Despite support from several countries, the move to recommend a global moratorium was blocked by the EU and Iceland.
Support for a global moratorium was led by New Zealand, Fiji, Palau and Nigeria, while Chile argued for an ‘interim prohibition’ on bottom trawling outside areas covered by Regional Fisheries Management Organisations. Several EU countries, including Sweden and Germany, also spoke out strongly for a moratorium, according to Monica Verbeek of the Deep Sea Conservation Coalition/Seas at Risk. But they were blocked by Spain, supported by Portugal and, finally, France, said Verbeek. She expressed disappointment that Spain opposed the moratorium in order to protect the interests of 19 Spanish vessels fishing off the Patagonian Shelf. Iceland also opposed a global moratorium, preferring regional measures to protect deep-sea corals and other vulnerable ecosystems against bottom trawling.
The discussions went on into the middle of the night on the penultimate day of the meeting, with delegates trying to reach a compromise on the wording of text relating to bottom trawling.
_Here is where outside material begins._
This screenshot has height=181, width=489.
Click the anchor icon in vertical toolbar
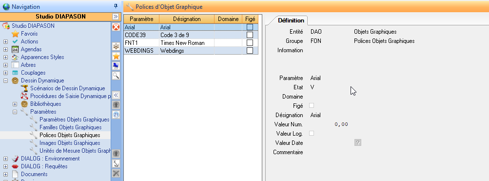(116, 163)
In the end, the EU succeeded in removing all mention of bottom trawling and the watered-down text proposed that the UN General Assembly: “calls for states to urgently accelerate their cooperation in establishing interim targeted protection mechanisms for vulnerable marine ecosystems in regions where they have an interest in conservation and management of fisheries resources.”
The UN General Assembly will reconsider the issue of bottom trawling in the autumn. Whether the UNICPOLOS outcome will again dissuade them from declaring a global moratorium on bottom trawling remains uncertain. But Verbeek fears that delegates may decide to stall until 2006, when the UN is due to review its Fish Stocks Agreement.